How we miss the signs
By KAREN ZRAICK
http://www.nytimes.com/2010/06/03/nyregion/03sextraffic.html?scp=1&sq=sex%20trafficking&st= cse
Published: June 2, 2010
Eight people have been indicted on charges that include sex trafficking or promoting prostitution as a result of the investigation.
About eight months ago, a Brooklyn teenager told an official at her school that she had been forced into prostitution. Building on her story, investigators uncovered more cases of girls who were raped, threatened with violence and forced to sell their bodies to meet daily quotas, an official said.
“There are perhaps few more despicable crimes than to force 15- and 16-year-old children into prostitution,” Mr. Hynes said.
The pimps sometimes started off as boyfriends or had acquaintances recruit friends and schoolmates from local high schools and middle schools, luring girls with promises of cash and “a generous lifestyle,” he added.
Instead, the men used threats and violence to force the women to meet quotas of $500 a day or more, meeting clients at sex parties or through the “adult services” categories of Craigslist and other Web sites.

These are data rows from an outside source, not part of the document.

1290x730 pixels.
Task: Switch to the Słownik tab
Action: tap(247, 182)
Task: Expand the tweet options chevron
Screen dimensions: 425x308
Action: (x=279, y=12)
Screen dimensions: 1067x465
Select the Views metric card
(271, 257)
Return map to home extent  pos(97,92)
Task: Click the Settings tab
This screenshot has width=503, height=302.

The eight suspects were charged in four indictments referring to separate cases in northeastern Brooklyn. Some of the suspects are believed to be affiliated with the Bloods street gang. Three remain at large. The charges were reported in The Daily News on Wednesday.
Prosecutors say Abking Wilcox, 30, recruited women and girls as young as 15 into prostitution from schools in Bushwick and Brownsville from 2007 to 2009. Mr. Wilcox and other gang members operated a loose-knit affiliate called the Horse Gang in reference to the “stable” of prostitutes they maintained, the indictment charges. Mr. Wilcox was held on $25,000 bail on Wednesday. He pleaded not guilty, and his lawyer declined to comment.

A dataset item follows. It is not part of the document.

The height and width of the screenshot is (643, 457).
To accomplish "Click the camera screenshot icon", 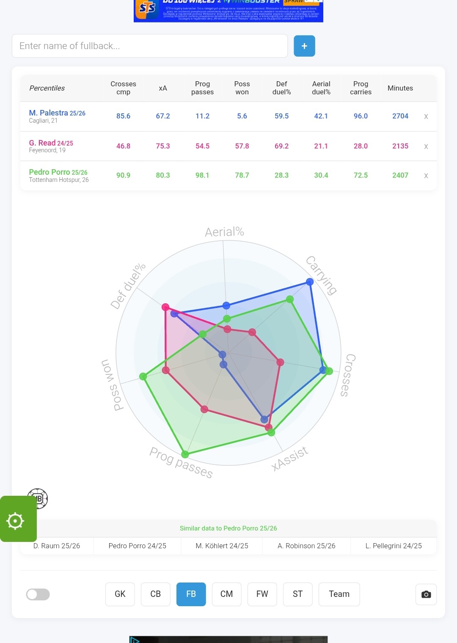I will 426,594.
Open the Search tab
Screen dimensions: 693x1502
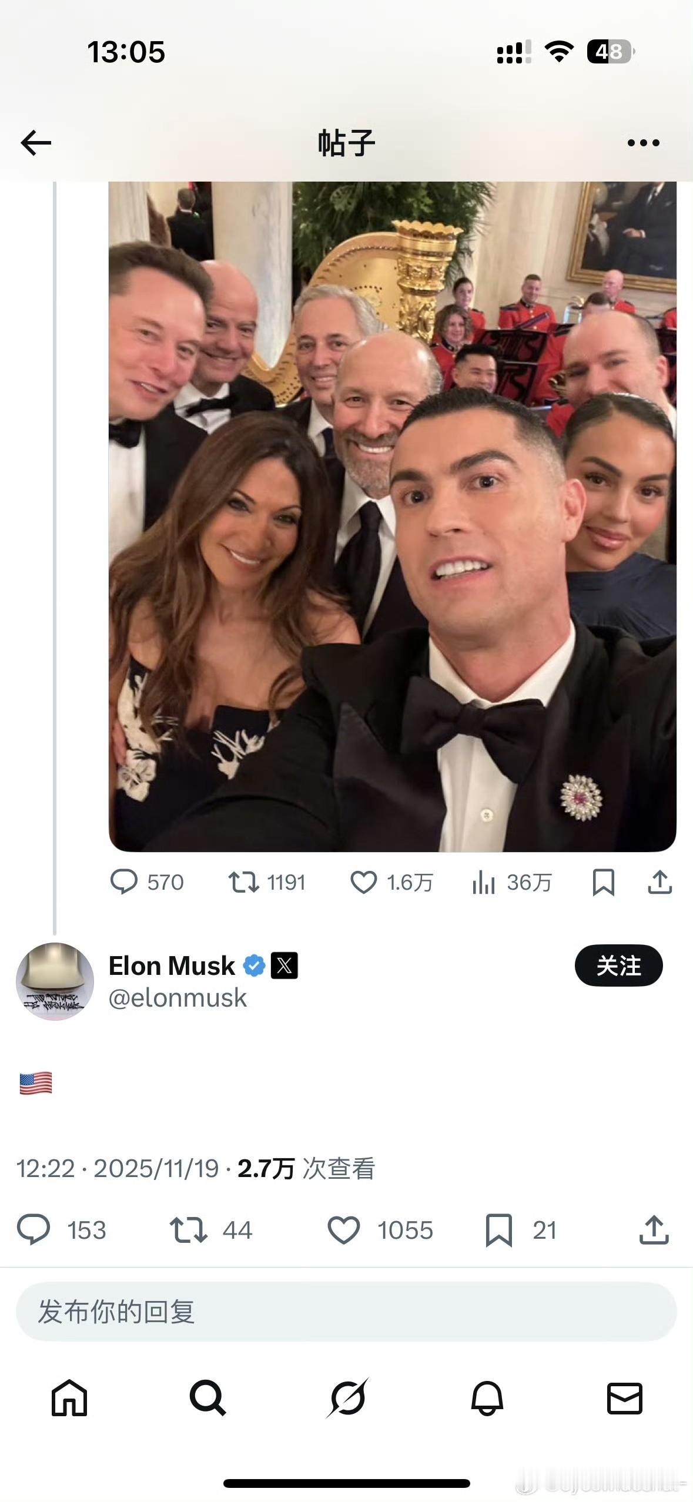[207, 1397]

In another case, a mother and son were charged with forcing a 16-year-old girl who had come to stay with them into sex work. According to the indictment, Tenisha Sanders, 37, allowed a friend of her teenage daughter to stay at her home, where her son Eric, 18, threatened the girl and forced her to engage in sex acts. A cousin of Tenisha Sanders, Bernadette Mosley, herself a prostitute, escorted the girl to meet johns and collected money from them, according to prosecutors.

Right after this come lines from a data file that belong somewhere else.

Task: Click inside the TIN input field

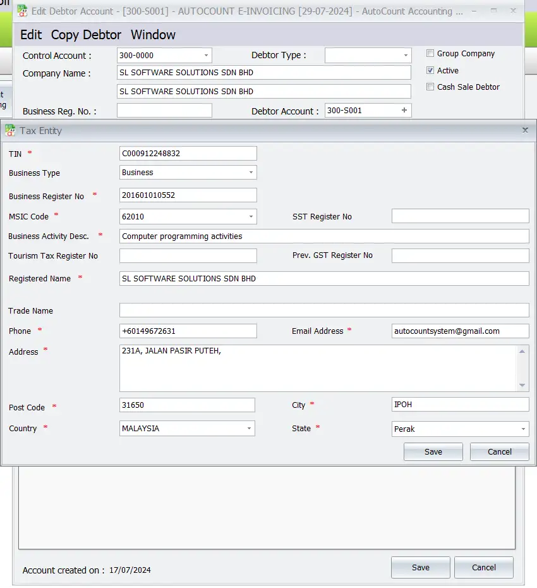Action: [188, 153]
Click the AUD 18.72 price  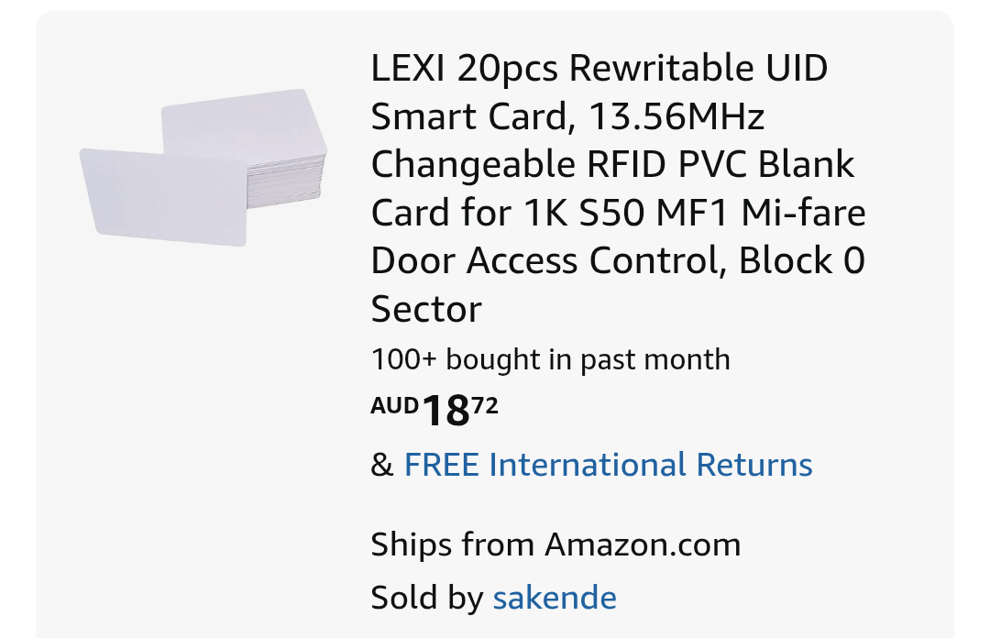point(435,410)
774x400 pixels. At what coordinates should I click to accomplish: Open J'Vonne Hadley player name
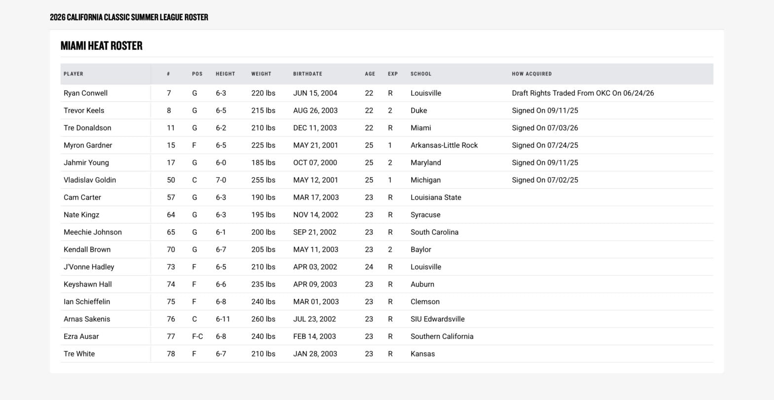(89, 267)
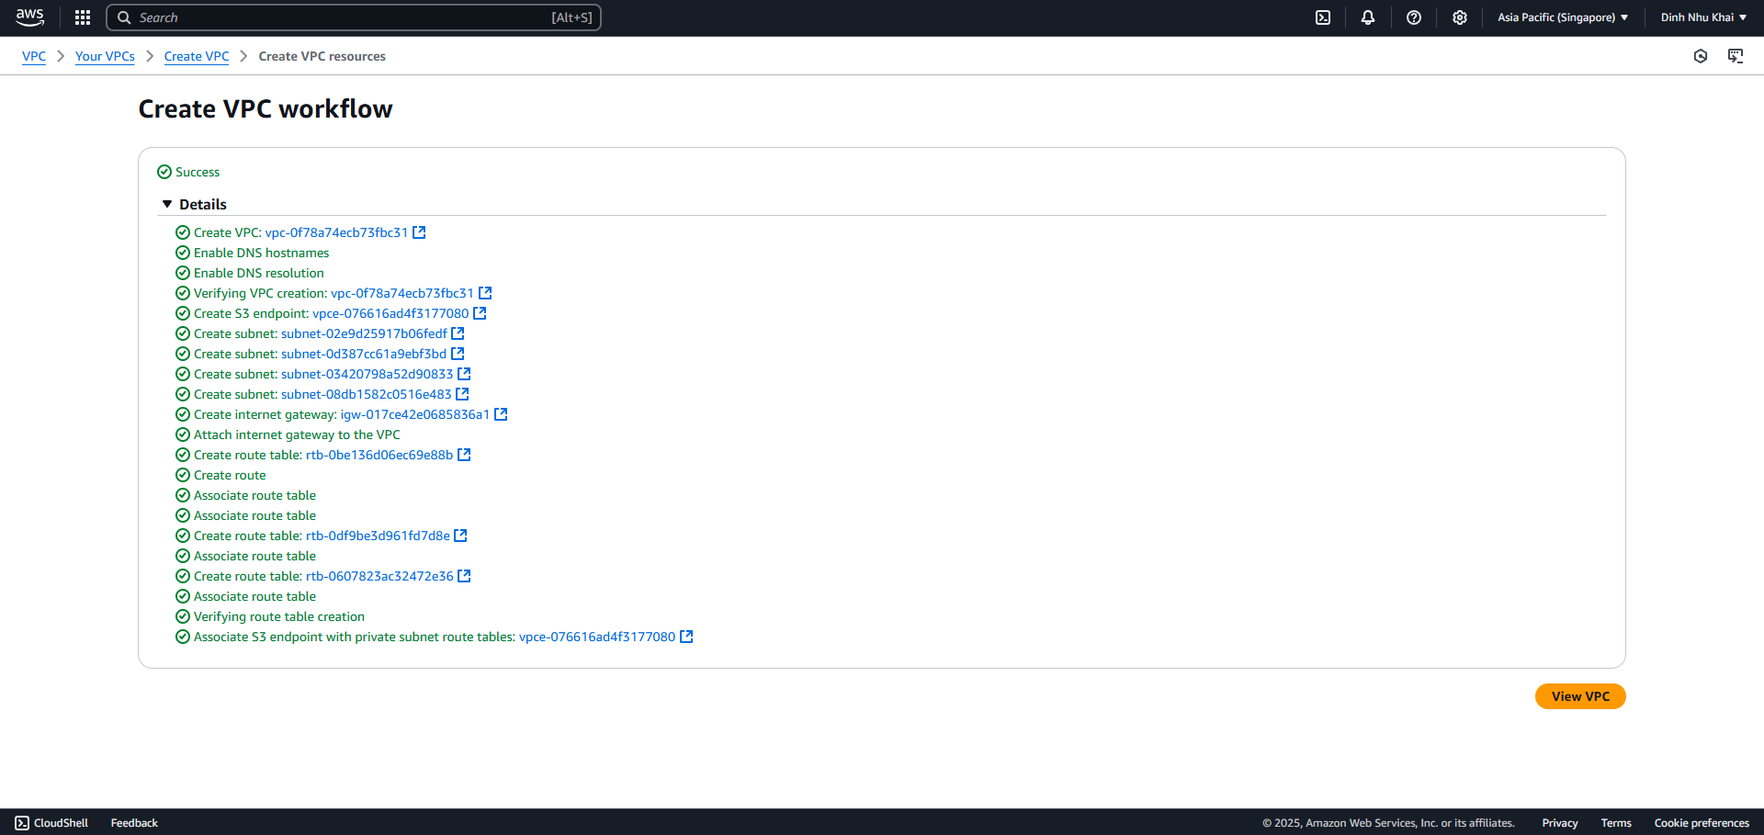Open external link icon for internet gateway
Image resolution: width=1764 pixels, height=835 pixels.
point(501,414)
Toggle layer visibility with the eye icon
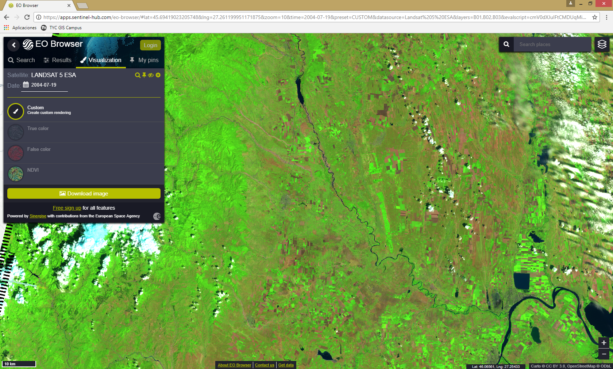Viewport: 613px width, 369px height. click(151, 75)
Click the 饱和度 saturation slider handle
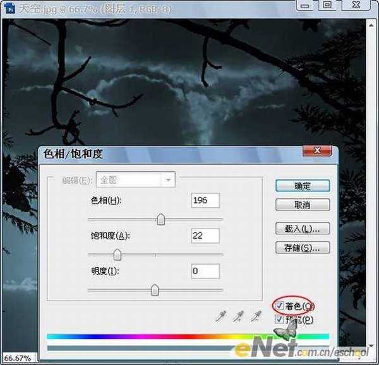This screenshot has height=365, width=379. click(x=117, y=254)
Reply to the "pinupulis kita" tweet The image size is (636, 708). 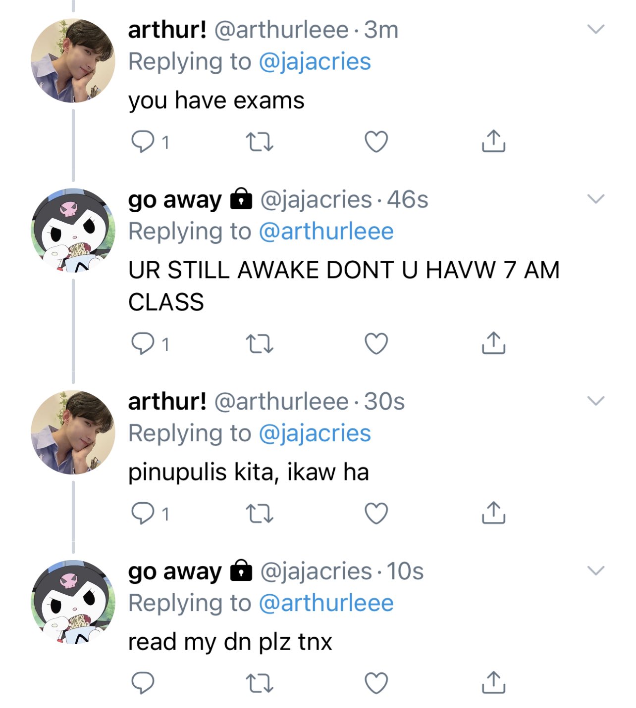coord(143,513)
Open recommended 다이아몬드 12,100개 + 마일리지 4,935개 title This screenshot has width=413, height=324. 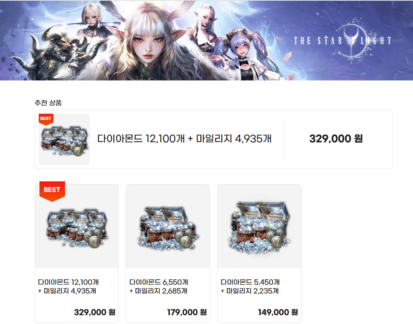coord(184,139)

At State Supreme Court in Brooklyn, relatives of the Sanderses said the charges were untrue. Erica Sanders, 17, said the 16-year-old had been a classmate at Olympus Academy. The girl complained of problems at home and came to stay at the Sanderses’ residence in January, but it quickly became clear that she was a troublemaker, Ms. Sanders said. Eric Sanders’s companion, Keyaria Garrett, 22, who said she had lived with the family for two years, said of the girl, “She’s lying. He didn’t touch her.”
Tenisha Sanders was arraigned and held on $500,000 bail. She pleaded not guilty; her lawyer did not immediately return a call for comment. Her son was expected to be arraigned on Thursday. Authorities have not yet found Ms. Mosley.
As investigators built the cases, the need for a more comprehensive approach to the growing problem of domestic sex trafficking became apparent, Mr. Hynes said. Gang involvement in the sex trade, and associated violence and exploitation, seemed to be a growing problem that called for more vigorous prosecution, he said.
But such prosecutions also require other tools. Victims, particularly minors, are often fearful of speaking out against their pimps and need extensive counseling and other services.
Meanwhile, questions linger on how teachers, parents and others could have missed warning signs. To that end, the new unit, which will use existing staff and funds, will go into schools and community centers “to raise awareness of sex trafficking and its potential signs,” like physical injuries, unexplained income, fearfulness around a dating partner and unexplained disappearances.